Colorado

Anne Marie Hochhalter was so much more than a Columbine survivor


More than a quarter century after a bullet ripped through her teenage body, Anne Marie Hochhalter died last week. Paralyzed and subject to chronic pain after the 1999 Columbine school shooting, through the rest of her life she set an example of selflessness and forgiveness.

I’m a Colorado native and JeffCo Public Schools graduate, and Columbine represents a touchstone moment in my life. It went from being a rival high school to a national shibboleth for American school shootings. Each subsequent mass shooting echoing back to this first, shocking incident.

For many, including me, it has evoked strong feelings of fear, anger and helplessness over the years. Fear that someone I know and love could be ripped away in a moment. Anger that no body count has ever been high enough or terrible enough to spur real, effective limitations on firearms in our country. Helplessness that the only unknowns about the next tragedy are time, location and degree measured in lives ruined.

But Hochhalter gave us something more to feel.

She showed us how to be resilient and determined. She demonstrated how to heal, both physically and emotionally. She became emblematic of love and forgiveness.

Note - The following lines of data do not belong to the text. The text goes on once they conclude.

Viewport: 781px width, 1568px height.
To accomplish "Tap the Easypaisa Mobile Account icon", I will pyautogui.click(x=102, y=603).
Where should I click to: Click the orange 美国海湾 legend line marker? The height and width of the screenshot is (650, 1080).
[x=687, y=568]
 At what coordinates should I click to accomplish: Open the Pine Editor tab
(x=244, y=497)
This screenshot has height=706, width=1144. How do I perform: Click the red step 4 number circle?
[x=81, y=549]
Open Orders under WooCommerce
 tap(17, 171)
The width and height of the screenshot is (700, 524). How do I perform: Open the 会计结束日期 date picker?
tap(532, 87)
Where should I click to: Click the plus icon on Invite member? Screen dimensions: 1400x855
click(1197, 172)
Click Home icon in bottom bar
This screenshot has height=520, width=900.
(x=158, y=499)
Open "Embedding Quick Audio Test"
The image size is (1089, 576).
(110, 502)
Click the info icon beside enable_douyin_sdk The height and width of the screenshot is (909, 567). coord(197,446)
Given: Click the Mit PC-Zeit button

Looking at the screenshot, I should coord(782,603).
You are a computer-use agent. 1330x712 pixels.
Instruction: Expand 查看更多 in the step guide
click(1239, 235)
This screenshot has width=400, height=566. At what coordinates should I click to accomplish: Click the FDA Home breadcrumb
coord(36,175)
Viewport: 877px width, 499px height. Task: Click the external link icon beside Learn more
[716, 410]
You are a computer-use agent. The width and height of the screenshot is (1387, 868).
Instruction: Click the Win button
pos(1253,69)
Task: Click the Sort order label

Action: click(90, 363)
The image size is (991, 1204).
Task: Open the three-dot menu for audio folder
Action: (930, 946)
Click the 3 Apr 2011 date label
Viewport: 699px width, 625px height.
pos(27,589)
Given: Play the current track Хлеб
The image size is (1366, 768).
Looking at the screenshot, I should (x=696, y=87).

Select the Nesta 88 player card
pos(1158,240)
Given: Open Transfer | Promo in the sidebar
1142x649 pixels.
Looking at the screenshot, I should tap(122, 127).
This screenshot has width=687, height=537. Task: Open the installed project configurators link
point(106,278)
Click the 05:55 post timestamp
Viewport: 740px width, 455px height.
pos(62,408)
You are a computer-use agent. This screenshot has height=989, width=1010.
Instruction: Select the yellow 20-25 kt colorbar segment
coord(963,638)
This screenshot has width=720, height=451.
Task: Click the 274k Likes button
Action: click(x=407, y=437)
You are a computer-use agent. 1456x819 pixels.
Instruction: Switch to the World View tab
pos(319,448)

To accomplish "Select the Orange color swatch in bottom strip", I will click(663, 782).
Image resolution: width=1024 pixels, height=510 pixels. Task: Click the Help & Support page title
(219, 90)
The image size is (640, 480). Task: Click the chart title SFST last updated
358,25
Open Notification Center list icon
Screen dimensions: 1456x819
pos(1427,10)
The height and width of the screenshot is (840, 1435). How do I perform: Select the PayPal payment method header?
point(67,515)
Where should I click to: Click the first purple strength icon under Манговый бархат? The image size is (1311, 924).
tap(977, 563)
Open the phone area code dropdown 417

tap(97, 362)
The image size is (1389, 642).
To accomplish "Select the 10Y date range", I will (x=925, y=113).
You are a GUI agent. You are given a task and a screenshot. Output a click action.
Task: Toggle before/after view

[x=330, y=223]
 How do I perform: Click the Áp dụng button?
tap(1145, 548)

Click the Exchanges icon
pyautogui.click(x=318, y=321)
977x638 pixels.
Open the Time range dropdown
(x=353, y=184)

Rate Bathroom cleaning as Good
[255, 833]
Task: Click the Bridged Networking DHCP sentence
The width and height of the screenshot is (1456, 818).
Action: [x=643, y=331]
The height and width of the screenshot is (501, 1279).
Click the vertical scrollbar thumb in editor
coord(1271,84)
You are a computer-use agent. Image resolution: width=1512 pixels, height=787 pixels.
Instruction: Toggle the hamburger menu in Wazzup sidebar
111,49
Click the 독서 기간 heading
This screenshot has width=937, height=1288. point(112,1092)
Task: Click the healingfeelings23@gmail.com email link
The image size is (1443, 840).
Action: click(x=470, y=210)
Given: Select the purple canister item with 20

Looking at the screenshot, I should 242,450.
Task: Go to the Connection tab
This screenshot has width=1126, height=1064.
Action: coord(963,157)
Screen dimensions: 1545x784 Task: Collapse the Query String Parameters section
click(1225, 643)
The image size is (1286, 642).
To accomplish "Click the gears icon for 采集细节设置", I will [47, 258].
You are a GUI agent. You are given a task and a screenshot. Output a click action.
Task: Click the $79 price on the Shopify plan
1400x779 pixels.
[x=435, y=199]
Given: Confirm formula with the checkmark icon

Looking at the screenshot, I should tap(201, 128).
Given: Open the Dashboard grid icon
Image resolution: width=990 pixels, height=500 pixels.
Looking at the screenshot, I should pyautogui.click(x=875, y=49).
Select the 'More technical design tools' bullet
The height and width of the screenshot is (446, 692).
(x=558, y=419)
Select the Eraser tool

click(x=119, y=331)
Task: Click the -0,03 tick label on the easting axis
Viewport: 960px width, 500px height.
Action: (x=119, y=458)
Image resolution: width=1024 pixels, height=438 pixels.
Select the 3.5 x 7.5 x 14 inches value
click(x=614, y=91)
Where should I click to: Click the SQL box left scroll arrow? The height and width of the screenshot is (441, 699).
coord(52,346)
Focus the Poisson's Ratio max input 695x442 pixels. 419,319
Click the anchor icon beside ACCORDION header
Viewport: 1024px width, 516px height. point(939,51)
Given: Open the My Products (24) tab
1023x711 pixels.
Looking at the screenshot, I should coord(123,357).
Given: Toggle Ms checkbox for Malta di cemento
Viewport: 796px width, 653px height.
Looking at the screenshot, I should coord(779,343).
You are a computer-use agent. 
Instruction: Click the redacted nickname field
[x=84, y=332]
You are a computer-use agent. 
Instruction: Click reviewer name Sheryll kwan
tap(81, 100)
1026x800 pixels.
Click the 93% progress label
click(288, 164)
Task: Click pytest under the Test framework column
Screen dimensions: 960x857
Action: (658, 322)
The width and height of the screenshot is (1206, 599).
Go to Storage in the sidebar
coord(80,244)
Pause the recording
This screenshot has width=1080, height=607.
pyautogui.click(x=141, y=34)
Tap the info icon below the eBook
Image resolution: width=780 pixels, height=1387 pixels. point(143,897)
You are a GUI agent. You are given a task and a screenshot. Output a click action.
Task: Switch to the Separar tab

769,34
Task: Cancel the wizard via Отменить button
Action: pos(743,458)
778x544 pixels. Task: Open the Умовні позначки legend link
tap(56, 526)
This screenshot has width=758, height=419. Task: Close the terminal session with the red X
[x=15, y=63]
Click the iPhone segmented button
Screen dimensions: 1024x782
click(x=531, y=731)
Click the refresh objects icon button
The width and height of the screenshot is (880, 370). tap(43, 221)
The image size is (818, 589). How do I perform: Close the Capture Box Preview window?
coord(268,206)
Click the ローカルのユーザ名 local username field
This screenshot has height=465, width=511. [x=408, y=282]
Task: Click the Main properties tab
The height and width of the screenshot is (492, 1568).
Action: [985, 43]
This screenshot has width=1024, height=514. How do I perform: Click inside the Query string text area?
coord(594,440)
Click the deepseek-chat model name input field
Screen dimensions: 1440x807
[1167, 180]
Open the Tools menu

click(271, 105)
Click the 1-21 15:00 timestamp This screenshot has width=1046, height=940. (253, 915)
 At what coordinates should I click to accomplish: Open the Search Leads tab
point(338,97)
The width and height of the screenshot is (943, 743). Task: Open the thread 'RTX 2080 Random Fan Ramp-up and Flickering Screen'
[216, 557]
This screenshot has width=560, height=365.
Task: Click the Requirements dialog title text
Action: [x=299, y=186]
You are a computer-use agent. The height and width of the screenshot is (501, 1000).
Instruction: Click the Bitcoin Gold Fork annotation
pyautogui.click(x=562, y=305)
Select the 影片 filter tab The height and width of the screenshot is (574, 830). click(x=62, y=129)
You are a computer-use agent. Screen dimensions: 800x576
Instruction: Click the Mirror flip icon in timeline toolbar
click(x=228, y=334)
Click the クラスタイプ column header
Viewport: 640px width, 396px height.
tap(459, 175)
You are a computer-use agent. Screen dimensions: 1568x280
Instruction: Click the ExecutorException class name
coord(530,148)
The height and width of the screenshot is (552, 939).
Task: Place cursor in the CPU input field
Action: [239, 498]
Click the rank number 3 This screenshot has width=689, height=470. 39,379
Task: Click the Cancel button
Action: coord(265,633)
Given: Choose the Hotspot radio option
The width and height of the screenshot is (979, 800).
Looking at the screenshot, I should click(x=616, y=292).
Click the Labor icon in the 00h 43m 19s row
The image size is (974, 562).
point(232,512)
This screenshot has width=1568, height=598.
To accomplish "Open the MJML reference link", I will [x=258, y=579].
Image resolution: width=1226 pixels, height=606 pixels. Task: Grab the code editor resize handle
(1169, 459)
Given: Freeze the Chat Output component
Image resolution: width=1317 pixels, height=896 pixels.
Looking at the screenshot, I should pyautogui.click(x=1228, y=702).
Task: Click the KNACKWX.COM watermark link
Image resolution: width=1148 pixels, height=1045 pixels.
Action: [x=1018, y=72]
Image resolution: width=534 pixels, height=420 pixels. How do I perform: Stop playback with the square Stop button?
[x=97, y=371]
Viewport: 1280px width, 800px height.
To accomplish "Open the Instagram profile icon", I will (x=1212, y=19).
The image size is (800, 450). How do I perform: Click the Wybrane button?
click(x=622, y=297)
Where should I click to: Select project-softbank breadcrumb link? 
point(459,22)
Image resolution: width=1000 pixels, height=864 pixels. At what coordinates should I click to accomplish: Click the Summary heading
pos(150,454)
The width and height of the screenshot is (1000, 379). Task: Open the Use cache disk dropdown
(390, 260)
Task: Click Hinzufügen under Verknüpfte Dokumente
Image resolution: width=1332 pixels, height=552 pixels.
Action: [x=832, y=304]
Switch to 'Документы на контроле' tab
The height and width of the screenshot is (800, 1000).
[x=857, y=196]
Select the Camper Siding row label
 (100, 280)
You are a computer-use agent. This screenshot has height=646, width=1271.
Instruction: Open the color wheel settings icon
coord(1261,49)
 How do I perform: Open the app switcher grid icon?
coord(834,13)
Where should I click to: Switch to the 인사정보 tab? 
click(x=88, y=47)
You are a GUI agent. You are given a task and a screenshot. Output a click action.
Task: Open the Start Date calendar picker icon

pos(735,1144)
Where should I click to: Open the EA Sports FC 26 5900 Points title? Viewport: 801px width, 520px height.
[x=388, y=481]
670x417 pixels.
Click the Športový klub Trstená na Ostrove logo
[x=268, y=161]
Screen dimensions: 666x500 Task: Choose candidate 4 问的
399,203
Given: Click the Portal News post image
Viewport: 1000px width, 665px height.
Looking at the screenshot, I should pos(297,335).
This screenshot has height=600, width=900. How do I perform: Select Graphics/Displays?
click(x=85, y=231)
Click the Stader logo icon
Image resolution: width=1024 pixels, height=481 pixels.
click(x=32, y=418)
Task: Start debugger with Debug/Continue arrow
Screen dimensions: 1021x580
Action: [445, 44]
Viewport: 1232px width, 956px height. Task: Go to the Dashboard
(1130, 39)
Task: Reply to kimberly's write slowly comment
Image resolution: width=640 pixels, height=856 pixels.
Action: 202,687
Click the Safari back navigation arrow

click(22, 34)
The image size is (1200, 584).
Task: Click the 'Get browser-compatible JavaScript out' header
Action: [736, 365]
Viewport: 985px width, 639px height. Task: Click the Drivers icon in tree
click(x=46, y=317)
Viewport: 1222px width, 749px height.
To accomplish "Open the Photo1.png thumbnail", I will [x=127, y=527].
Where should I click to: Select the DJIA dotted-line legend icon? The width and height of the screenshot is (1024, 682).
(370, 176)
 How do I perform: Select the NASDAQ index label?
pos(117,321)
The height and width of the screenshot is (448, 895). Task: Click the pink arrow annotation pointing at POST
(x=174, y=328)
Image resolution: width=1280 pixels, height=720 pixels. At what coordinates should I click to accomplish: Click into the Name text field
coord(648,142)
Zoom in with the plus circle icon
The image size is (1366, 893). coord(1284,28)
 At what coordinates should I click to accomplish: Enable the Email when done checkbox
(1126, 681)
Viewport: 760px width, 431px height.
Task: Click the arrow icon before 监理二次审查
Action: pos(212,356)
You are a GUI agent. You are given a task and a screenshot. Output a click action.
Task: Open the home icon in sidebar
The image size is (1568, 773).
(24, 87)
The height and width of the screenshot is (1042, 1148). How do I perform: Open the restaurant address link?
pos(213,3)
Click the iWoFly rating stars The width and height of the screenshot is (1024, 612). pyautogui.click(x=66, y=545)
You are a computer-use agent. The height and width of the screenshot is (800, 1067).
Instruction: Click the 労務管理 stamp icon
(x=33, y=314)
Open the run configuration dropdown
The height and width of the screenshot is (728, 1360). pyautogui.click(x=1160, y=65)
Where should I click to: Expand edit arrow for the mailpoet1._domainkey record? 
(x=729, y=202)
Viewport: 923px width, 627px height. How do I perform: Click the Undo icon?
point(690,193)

Hochhalter was one of 26 people rushed to hospitals across the metro area on April 20, 1999. She had been sitting with friends outside when the shooting began. Confused in the panic, they ran toward the cafeteria. Two bullets hit Hochhalter and tore through her spinal column, liver and vena cava, a large vein that brings blood back to the heart. She would have died but for the heroic efforts of paramedic John Aylward, who rushed to her rescue despite ongoing gunfire. She arrived at Swedish Hospital “a minute or two from death” and required two and a half times the amount of blood in her body in transfusions.

It would be nearly two months before Hochhalter could be transferred from Swedish to Craig Hospital for rehabilitation. She was the last Columbine survivor to be transferred out of the hospital.

Just over six months later, as Hochhalter continued to recuperate from injuries and readjust to an upended world, her mother died by suicide. It would have been understandable for a teenage girl to withdraw from the world and entirely after such twin tragedies. The traumatic damage to her emotional state, much less her body, had to be an almost unbearable burden.

I cannot contemplate the strength it took Hochhalter to continue moving forward after her world changed in 1999. But, in time, that is exactly what she did.

Hochhalter became more than a Columbine survivor or name on the Wall of Healing Memorial. She graduated high school and went to college. She got a job and bought her own home. She found the fortitude to assuage pain in others. She became an advocate and surrogate daughter. She worked to piece back together the world that shattered for her, to make it better than she found it.

That would be inspirational by itself.

Eventually she also found the strength to forgive. She spoke about the “poison pill” of bitterness that she felt would only cause her pain and led to her to publicly forgive one of the shooter’s mothers. For most people, finding the strength to forgive even a slight affront can be difficult; by forgiving someone whose son directly changed the entire course of your life and caused years of pain is something entirely different.

That type of forgiveness speaks to the inner peace Hochhalter eventually found after years of working through daunting obstacles. She understood that forgiveness is as much about personal acceptance and hopefulness about the world ahead. It frees us from our past, no matter how dark or tragic.

Certainly it is necessary for someone who would spend her spare time advocating for other people with disabilities or animals in need of a champion. To argue for change is to recognize that the world of tomorrow can be better than the world of yesterday. It requires an inner sense of optimism that can only come from past experience of struggle and success. 

My first reaction on hearing about Hochhalter’s death was that maybe she should be included in the Ring of Remembrance for those who died at the hands of two killers. While it took longer, complications from her wounds seem likely to have contributed to her premature death. But for their bullets, she may have lived 30, 40 or 50 years more.

However, I quickly realized that including her with those that died that day would have been an affront to the life she managed to live after. It would have reduced her to the worst moments of her life and diminished the contributions she made to her community and our state. That would be a disservice. 

In that light I hope all that remember and mourn for her remember and mourn for the woman she came to be. Not just a survivor, but a thriving contributor. An advocate and neighbor. A caring soul and sister. A life lesson teacher who had much to bestow on the people she affected.

Anne Marie Hochhalter was an inspiration those of us left behind should continue trying to live up to.